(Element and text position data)
■ ■ ■ ■ ■ ■ ■
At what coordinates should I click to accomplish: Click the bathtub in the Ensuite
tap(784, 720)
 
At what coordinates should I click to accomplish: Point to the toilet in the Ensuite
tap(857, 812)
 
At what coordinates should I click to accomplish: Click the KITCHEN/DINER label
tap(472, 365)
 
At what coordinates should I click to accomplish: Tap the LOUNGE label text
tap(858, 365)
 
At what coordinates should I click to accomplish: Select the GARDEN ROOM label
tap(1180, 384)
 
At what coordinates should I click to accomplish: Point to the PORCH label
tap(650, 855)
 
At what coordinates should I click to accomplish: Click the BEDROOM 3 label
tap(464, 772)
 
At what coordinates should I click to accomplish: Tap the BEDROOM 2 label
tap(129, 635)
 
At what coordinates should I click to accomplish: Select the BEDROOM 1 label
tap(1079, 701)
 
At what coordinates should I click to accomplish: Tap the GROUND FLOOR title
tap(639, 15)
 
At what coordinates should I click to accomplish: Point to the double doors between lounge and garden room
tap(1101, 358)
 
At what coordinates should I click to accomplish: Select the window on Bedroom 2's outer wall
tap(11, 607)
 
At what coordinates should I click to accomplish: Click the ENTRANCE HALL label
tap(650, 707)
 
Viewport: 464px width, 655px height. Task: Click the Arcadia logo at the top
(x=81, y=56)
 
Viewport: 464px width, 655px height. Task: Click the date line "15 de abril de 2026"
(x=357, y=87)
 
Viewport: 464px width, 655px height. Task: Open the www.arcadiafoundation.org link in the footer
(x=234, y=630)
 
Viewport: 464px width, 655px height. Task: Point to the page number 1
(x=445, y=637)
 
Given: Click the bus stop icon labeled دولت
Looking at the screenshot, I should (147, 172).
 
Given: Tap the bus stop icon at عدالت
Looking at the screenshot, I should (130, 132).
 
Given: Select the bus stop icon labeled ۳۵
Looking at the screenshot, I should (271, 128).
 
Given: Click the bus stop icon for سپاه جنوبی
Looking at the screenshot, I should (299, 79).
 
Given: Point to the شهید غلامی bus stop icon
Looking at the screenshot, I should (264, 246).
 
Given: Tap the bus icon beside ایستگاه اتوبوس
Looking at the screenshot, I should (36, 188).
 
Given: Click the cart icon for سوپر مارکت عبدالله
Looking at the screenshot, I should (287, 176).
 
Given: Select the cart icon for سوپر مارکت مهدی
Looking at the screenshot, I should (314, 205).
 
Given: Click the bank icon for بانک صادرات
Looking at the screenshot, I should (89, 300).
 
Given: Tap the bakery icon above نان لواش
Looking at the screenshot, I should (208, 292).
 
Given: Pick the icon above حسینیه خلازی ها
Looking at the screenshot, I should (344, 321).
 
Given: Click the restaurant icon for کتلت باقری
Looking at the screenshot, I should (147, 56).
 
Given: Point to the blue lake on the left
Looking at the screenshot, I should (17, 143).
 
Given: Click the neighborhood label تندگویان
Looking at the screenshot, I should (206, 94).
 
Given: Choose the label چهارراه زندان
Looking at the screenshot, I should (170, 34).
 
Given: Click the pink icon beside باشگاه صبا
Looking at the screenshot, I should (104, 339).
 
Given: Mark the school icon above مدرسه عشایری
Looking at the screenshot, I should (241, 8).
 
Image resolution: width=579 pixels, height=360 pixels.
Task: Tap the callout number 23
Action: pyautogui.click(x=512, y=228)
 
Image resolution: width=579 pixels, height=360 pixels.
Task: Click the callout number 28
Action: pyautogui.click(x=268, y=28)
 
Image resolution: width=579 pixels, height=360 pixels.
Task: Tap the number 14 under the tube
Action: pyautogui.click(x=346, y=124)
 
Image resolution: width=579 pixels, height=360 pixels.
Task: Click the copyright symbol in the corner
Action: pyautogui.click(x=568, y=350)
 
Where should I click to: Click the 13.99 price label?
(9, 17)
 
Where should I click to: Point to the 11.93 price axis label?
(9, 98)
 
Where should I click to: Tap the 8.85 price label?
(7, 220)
■ ■ ■ ■ ■ ■ ■
= Work to do =
Return every line in the records above that contains the string "price", copying each line in full.

= Solved problem =
Where should I click to: Click the 13.99 price label?
Where should I click to: Point to the 11.93 price axis label?
Where should I click to: Tap the 8.85 price label?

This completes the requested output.